[Collected data]

⁂

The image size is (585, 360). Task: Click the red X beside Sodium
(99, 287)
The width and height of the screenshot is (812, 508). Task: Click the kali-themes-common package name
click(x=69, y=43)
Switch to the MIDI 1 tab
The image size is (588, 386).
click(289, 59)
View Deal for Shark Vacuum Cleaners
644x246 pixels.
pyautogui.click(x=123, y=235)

⁂

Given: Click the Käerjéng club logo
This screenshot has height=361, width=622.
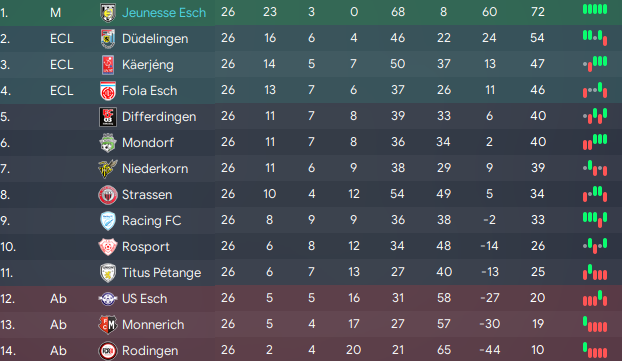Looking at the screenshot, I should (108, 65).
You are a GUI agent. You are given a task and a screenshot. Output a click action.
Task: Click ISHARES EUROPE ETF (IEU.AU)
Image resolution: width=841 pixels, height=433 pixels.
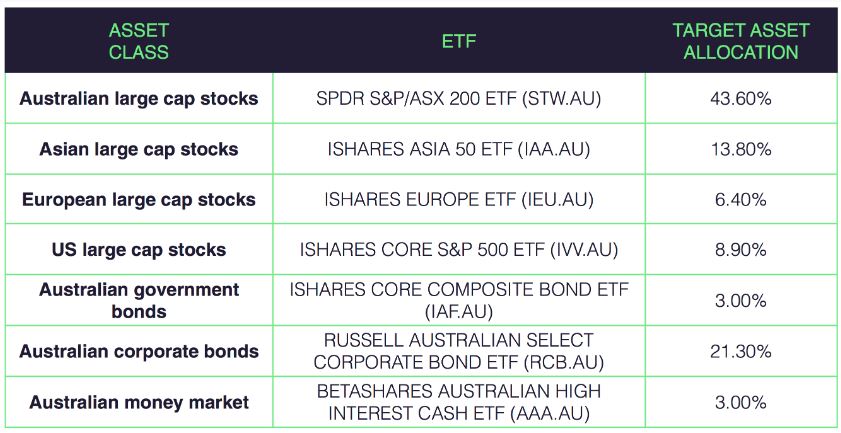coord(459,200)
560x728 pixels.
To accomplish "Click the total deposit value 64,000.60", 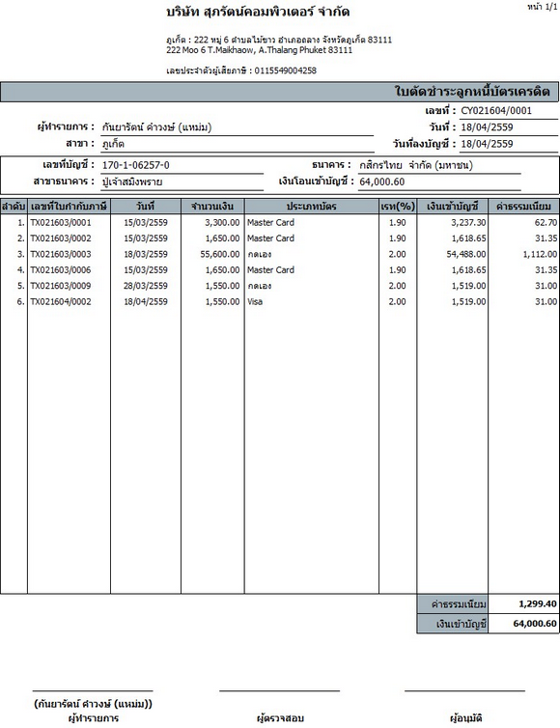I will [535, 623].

⁂

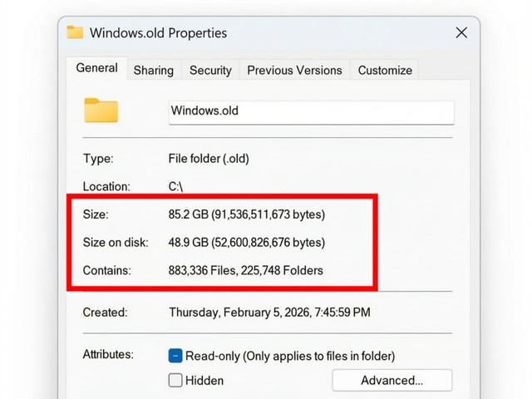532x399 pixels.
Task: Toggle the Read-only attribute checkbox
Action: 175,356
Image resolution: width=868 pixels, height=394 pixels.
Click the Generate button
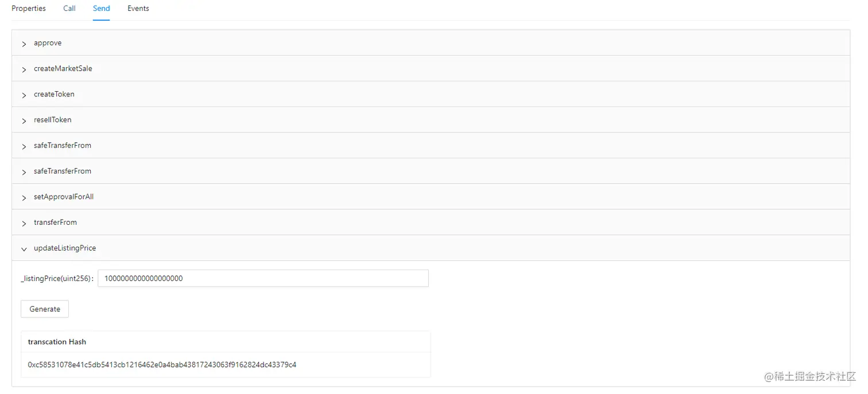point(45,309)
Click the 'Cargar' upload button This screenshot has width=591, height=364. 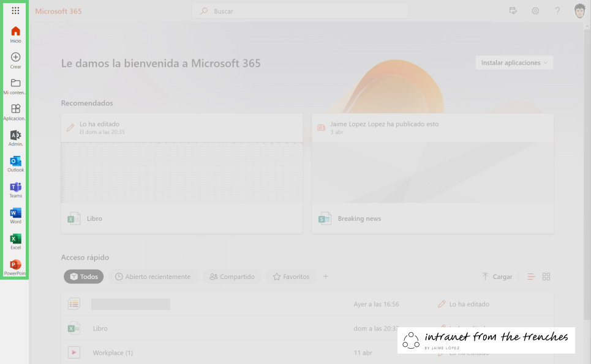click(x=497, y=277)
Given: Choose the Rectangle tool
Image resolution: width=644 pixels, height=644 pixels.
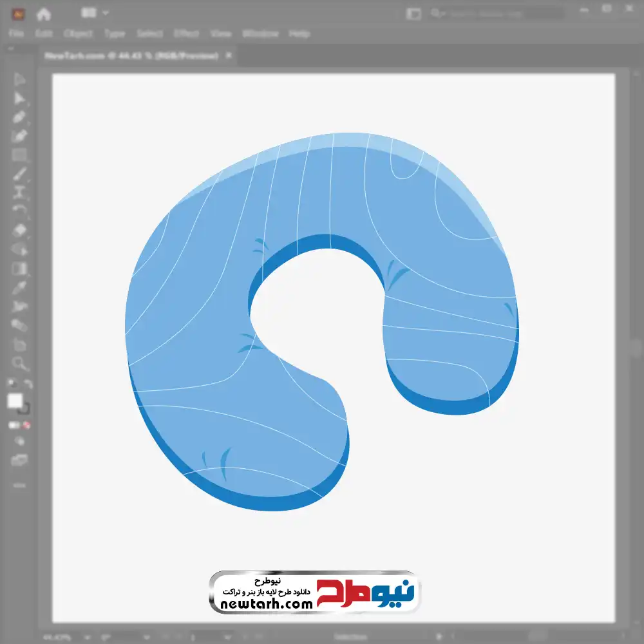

⁂

[WHAT IS EXPECTED]
All that belongs in the answer is the run of lines above from the line containing "The width and" through the line containing "View Deal for Shark Vacuum Cleaners", exactly as written.

[WRITTEN REPLY]
The width and height of the screenshot is (812, 508). Task: Click the kali-themes-common package name
click(x=69, y=43)
Switch to the MIDI 1 tab
The image size is (588, 386).
click(289, 59)
View Deal for Shark Vacuum Cleaners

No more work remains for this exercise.